"He's the best fun out," she insisted; "you don't know him."
"You know him well?"
"He dines with us about once a week; he's taking an awful lot of trouble over our ball. I wanted you to dine and meet him."
"I'll dine with pleasure——"
"I shall ask him too. He's always inquiring after you. I thought you were rather friends at Oxford."
"We never exchanged an angry word," I said. "I don't like him all the same, though."
Yet, when I dined in Rutland Gate the following week, Crabtree was there. The household indeed revolved round him, and the majesty of Lady Dainton was subjugated by the majesty of Crabtree. I was to meet him on and off for the next ten years: on one or two occasions there was unwelcome intimacy in our relations, and, though we have now drifted apart, I still see and wonder at his faculty of success. At Oxford he was primarily the man who cadged invitations, directed other people's parties and exploited a heartiness of manner and a certain social position in the university for what they were worth in cash or its equivalents. "A man always and everywhere on the make," was Loring's definition after meeting him on the Bullingdon. As a log-roller and picker-up of unconsidered meals, he had no equal, and his activity was characterized by the most frugal spirit. Though he dined with us three or four times, we never entered his rooms in Magdalen or Long Wall, and his mode of life was to live on a social aspirant for eight weeks and then propose the spoiled Egyptian for membership of the Club. The following term saw him billeted on a new victim. It was an arrangement that suited all parties save, perhaps, the Bullingdon.

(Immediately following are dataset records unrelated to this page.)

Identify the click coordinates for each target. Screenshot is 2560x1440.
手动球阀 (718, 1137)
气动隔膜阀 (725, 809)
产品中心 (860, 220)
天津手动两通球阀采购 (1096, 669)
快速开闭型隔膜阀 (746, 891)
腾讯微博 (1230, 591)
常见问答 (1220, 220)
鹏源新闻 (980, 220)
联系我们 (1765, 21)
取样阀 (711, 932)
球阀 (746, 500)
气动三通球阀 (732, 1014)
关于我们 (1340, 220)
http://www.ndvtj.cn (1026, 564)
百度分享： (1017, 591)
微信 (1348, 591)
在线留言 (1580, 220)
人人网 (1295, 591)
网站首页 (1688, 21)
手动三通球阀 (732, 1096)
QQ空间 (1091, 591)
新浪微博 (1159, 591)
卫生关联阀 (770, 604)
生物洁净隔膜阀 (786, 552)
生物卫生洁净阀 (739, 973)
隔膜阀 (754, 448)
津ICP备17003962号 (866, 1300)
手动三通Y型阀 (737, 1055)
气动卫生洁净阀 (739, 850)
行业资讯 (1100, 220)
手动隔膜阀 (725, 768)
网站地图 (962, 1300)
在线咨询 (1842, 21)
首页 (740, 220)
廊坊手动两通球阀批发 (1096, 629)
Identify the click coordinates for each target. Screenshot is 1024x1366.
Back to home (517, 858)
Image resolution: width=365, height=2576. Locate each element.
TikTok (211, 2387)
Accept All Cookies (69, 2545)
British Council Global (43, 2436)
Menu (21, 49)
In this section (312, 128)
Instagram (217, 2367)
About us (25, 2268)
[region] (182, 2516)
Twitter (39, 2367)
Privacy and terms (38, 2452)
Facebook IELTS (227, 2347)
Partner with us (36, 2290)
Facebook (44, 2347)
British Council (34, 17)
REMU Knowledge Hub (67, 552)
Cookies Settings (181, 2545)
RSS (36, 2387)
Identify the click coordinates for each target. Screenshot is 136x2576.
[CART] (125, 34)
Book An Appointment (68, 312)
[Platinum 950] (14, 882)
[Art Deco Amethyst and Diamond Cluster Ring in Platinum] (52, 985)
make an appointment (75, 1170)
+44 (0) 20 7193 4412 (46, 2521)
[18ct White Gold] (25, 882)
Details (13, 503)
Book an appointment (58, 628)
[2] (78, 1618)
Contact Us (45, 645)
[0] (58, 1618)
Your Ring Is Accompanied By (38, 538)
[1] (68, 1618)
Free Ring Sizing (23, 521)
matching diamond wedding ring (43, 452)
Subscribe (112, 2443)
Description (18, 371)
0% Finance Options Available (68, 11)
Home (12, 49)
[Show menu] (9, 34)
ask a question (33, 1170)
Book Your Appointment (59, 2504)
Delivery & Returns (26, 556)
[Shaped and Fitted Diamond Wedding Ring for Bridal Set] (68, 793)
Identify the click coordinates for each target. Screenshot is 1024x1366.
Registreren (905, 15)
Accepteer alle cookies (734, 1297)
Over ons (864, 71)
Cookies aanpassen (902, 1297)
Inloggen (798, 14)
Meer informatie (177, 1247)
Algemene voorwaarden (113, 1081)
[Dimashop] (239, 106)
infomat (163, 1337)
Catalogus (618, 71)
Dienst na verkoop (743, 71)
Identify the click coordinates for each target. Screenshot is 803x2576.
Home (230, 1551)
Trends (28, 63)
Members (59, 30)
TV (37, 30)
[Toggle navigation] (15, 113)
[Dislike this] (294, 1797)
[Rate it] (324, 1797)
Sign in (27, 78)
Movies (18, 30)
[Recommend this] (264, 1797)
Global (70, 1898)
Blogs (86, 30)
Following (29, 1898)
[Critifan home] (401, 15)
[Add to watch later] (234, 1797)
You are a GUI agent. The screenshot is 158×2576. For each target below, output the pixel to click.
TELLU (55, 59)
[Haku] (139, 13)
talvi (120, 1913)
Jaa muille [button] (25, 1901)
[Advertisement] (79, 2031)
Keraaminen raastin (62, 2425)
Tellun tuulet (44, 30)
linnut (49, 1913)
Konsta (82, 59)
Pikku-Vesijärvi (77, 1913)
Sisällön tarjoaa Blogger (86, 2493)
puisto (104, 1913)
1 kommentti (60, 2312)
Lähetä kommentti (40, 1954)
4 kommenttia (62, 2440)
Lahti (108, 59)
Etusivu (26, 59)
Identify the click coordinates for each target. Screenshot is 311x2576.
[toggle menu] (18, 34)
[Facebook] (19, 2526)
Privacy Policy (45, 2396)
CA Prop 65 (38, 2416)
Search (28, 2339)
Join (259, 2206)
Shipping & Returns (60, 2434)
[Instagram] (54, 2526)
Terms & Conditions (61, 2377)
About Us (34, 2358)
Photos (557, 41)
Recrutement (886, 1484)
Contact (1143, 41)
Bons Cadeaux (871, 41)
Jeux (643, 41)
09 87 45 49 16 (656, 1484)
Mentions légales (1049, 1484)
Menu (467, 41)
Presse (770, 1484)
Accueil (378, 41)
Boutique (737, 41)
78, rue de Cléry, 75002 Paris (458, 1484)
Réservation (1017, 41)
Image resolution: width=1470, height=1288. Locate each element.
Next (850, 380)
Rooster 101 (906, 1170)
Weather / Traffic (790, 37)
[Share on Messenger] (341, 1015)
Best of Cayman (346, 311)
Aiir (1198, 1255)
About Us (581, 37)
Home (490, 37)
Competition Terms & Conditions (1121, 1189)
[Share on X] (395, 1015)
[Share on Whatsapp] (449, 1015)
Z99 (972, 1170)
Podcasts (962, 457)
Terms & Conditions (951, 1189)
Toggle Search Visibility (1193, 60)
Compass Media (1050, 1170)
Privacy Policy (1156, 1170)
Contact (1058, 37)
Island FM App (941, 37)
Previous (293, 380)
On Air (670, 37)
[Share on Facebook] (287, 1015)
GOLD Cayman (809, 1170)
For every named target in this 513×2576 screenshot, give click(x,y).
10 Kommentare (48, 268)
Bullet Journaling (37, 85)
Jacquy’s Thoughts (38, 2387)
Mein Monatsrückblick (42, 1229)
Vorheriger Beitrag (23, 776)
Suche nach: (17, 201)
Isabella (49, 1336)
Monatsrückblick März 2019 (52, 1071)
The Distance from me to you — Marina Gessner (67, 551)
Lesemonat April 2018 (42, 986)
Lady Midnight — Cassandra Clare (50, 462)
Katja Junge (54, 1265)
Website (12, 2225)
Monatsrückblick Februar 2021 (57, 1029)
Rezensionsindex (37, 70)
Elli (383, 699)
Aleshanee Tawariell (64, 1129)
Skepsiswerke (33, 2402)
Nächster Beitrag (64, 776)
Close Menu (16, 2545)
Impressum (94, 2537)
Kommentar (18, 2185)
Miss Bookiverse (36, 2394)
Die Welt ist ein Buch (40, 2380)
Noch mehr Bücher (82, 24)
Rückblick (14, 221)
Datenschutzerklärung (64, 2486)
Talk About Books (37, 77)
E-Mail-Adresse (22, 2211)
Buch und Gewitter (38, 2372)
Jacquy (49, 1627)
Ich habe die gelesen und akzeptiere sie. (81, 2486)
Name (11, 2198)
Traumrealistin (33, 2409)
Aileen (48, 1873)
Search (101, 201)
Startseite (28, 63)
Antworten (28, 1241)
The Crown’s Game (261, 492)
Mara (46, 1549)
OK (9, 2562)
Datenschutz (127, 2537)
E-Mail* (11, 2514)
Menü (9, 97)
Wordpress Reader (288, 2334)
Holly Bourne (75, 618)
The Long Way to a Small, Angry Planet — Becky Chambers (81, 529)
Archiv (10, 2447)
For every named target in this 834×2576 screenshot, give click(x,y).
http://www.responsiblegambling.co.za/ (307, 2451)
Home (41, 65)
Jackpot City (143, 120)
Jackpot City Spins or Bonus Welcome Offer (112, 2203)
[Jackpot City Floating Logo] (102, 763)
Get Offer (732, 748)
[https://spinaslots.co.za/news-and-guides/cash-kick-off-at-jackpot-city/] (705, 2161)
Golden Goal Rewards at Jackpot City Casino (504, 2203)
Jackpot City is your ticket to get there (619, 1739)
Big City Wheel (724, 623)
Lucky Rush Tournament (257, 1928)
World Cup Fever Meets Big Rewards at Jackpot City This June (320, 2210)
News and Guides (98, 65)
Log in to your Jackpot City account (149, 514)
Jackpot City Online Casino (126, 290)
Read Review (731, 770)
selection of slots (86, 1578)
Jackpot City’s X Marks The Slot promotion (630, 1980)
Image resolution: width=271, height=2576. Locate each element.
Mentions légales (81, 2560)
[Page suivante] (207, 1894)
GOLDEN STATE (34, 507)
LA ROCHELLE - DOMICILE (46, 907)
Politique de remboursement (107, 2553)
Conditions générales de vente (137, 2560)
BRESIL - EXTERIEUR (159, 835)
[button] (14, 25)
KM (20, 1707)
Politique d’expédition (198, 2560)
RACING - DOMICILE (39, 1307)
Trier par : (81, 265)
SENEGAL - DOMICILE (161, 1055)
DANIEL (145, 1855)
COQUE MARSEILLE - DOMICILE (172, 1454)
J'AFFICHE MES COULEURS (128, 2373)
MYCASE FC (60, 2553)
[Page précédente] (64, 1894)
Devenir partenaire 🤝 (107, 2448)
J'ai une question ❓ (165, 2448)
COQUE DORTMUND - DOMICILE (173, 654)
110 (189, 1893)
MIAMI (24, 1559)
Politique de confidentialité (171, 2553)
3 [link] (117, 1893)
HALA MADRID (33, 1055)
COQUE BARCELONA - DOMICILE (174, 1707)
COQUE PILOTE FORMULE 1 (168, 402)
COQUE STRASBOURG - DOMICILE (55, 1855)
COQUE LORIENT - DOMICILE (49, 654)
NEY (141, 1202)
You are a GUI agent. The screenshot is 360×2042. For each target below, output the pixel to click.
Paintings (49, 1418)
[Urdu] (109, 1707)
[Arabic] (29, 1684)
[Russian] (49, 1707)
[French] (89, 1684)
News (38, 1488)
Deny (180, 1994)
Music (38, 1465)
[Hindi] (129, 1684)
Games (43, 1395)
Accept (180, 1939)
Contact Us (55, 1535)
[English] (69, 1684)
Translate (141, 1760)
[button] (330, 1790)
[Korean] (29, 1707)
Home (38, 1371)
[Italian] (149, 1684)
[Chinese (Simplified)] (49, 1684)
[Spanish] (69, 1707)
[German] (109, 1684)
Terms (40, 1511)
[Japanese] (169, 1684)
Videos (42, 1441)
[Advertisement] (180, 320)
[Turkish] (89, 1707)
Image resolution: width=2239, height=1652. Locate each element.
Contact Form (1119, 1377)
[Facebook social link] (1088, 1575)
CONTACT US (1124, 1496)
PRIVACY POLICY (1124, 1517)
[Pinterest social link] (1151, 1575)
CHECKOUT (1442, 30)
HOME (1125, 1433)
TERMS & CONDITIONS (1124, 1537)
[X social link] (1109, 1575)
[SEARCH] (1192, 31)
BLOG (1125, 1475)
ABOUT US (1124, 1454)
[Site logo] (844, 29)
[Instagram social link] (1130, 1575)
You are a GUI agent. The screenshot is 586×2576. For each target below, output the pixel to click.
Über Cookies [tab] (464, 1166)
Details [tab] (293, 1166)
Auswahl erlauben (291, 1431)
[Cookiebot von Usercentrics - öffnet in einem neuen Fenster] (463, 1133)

I fancy he had considerably outlived his popularity by the time he went down, and in anyone else's hands the system would have gone to pieces in a year. My excuse for this digression must be a desire to emphasize the sufficiency of his brazenness and empressement of manner to put his critics out of countenance. I can see him now, with his big loose-limbed frame, his smooth face, and black hair carefully parted in the middle—dining at someone else's expense and constituting himself the life and soul of the party. In tearing spirits, yet never losing control of himself; drinking freely, but never drunk; open, but never candid; careless, but never off his guard—he was a disconcertingly cold and calculating man, clever and technically honest, though I would trust him no further than I could see him. After coming down he went to the Bar and pushed his way into a fair practice; several years later he married a widow rather older than himself, and, as his first public act was to appear as Conservative candidate in one of the Glasgow divisions, I infer that his wife had money. Immediately after the outbreak of war I found him hurrying through the Horse Guards in a staff captain's uniform. Though doubtful of his ability to "tell at sight a chassepot rifle from a javelin," I was in no way surprised.
His career is still young, and he has hardly aged at all since the night when I met him at dinner in Rutland Gate. I have no idea how long he had been known to the family, but it was pretty to see him slap Sir Roger on the back, to hear him call Sonia by her Christian name or address his host as "Dainton." He was prolific of suggestions for the forthcoming ball, drawn largely from experience of what was done by "my cousin Lord Beaumorris" at some period, I imagine, before that nobleman's second and latest bankruptcy.